» EXTRACTED RECORDS:
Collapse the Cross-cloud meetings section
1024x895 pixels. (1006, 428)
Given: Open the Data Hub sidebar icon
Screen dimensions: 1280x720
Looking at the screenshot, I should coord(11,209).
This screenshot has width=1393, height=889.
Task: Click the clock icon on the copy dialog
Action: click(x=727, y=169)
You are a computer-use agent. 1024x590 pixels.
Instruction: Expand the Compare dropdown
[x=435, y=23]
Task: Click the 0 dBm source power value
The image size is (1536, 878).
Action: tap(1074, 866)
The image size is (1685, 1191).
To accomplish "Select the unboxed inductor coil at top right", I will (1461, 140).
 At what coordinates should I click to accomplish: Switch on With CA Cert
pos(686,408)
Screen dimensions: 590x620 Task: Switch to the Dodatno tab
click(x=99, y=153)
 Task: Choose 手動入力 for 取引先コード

» WORK REQUIRED:
Set down all of the entries exactly, please.

» REPLY TO THE TASK:
Collapse the Cross-cloud meetings section
1024x895 pixels. (1006, 428)
Given: Open the Data Hub sidebar icon
Screen dimensions: 1280x720
Looking at the screenshot, I should coord(11,209).
This screenshot has width=1393, height=889.
Task: Click the clock icon on the copy dialog
Action: click(x=727, y=169)
You are a computer-use agent. 1024x590 pixels.
Instruction: Expand the Compare dropdown
[x=435, y=23]
Task: Click the 0 dBm source power value
The image size is (1536, 878).
Action: tap(1074, 866)
The image size is (1685, 1191).
To accomplish "Select the unboxed inductor coil at top right", I will (1461, 140).
 At what coordinates should I click to accomplish: Switch on With CA Cert
pos(686,408)
Screen dimensions: 590x620 Task: Switch to the Dodatno tab
click(x=99, y=153)
 Task: Choose 手動入力 for 取引先コード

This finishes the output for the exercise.